Australia and India have strengthened cooperation on the development of critical minerals projects and supply chains since the election of the Anthony Albanese Government.
“Australia is a trusted supplier of resources and energy to India, and we can build on the success of those established supply chains as Australia’s critical minerals sector grows,” King said.
“Australia has the resources to help India fulfil its ambitions to lower emissions and meet the growing demand for critical minerals to help India’s space and defence industries, and the manufacture of solar panels, batteries and electric vehicles,” she added.
King said that Australia welcomed India’s strong interest and support for a bilateral partnership which will help advance critical minerals projects in Australia while diversifying global supply chains.

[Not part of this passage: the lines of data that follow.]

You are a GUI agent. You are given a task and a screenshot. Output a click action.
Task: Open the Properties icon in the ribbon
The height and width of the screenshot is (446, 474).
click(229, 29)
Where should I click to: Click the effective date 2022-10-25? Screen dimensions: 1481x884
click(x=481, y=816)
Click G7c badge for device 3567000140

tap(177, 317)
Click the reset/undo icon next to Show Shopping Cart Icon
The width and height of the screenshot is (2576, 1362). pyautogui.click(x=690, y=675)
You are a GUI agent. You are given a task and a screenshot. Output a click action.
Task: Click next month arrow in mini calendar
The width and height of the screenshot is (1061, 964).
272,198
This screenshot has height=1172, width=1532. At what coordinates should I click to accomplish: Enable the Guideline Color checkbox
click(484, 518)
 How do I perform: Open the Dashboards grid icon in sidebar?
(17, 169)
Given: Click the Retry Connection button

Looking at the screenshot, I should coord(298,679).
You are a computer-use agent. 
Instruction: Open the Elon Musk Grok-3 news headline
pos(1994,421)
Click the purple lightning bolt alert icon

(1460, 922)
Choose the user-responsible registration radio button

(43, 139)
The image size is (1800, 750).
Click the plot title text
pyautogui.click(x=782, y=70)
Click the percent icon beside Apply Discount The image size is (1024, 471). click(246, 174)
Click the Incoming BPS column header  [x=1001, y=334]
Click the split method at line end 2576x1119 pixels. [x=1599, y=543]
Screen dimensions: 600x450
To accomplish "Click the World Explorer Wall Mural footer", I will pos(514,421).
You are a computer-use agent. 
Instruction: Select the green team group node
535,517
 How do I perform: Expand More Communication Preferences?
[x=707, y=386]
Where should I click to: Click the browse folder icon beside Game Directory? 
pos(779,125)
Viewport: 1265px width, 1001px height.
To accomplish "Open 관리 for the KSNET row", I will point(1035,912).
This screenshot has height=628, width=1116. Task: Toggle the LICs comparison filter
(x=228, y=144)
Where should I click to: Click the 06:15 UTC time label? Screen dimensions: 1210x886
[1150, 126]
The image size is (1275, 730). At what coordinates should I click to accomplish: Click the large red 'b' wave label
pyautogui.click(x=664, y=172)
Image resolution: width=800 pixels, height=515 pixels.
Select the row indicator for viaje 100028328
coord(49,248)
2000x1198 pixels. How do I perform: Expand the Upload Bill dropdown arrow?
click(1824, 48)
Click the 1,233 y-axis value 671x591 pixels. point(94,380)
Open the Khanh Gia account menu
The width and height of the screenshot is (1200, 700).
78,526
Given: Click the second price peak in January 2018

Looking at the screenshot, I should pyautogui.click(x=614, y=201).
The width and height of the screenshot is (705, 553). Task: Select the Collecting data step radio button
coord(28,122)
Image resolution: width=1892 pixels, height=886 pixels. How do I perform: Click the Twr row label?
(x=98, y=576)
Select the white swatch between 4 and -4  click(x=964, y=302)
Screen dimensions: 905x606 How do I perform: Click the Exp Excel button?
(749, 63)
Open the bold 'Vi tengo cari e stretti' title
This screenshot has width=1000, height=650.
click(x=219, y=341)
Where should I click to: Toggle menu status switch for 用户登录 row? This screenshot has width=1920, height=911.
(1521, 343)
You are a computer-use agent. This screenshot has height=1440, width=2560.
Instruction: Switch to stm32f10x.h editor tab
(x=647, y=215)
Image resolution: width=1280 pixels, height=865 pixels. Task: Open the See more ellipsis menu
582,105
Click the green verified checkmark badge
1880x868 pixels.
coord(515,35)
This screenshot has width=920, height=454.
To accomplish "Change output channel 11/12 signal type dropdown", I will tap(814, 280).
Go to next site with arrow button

Meanwhile, the Indian minister said that India is among the fastest-growing economies in the world and there is huge scope for collaboration in the mineral sector. Technology transfer, knowledge-sharing and investment in critical minerals like lithium and cobalt are strategic to achieving clean energy ambitions.
“We have recently signed an MoU between Khanij Bidesh India Ltd, and the Critical Minerals Facilitation Office (CMFO), Australia, which aims to ensure reliable supplies of Critical and Strategic Minerals to India,” he added.
Joshi further said that India and Australia are natural partners. Not only are both the nations rich in minerals, but the trade relations have witnessed robust growth in recent years, which can be leveraged for strengthening the economies of both countries.
He lauded Prime Minister Narendra Modi’s commitment to take the India-Australia relationship to new heights.
“The MoU includes joint due diligence in Lithium and Cobalt mineral assets of Australia. Both CMFO and the Indian JV KABIL will jointly fund the due diligence process with an initial total amount of USD 6 million. Once the due diligence is completed and potential projects are identified, we will explore investment opportunities through different methods as envisaged in the MoU,” said Joshi.
He also focussed on technology transfer, knowledge-sharing and investment in critical minerals like lithium and cobalt are strategic to achieving clean energy ambitions.
Australia hosts vast reserves of critical minerals, such as lithium and cobalt, which are crucial for clean energy technologies such as batteries and electric vehicles, as well as mobile phones and computers.
Following the talks, both ministers toured the Tianqi Lithium Refinery at Kwinana.
Joshi’s visit comes as the latest quarterly snapshot of Australia’s resources and energy forecasts ongoing strong demand for lithium and other critical minerals on the back of growing global demand for electric vehicles.
The June 2022 Resources and Energy Quarterly publication by the Department of Industry, Science and Resources, projects the value of Australia’s lithium exports will double from USD 4.1 billion in 2021-22 to USD 9.4 billion in 2023-24. Lithium exports were worth only USD 1.1 billion in 2020-21, read King’s press release.
The deal comes amid growing global demand for electric vehicles and clean energy technology.
The Albanese Government has a long-standing commitment to building a stronger relationship with India. The Government has committed to an update of the 2018 India Economic Strategy, an annual India-Australia Economic Dialogue, and developing Indian language capabilities in Australia, added the release.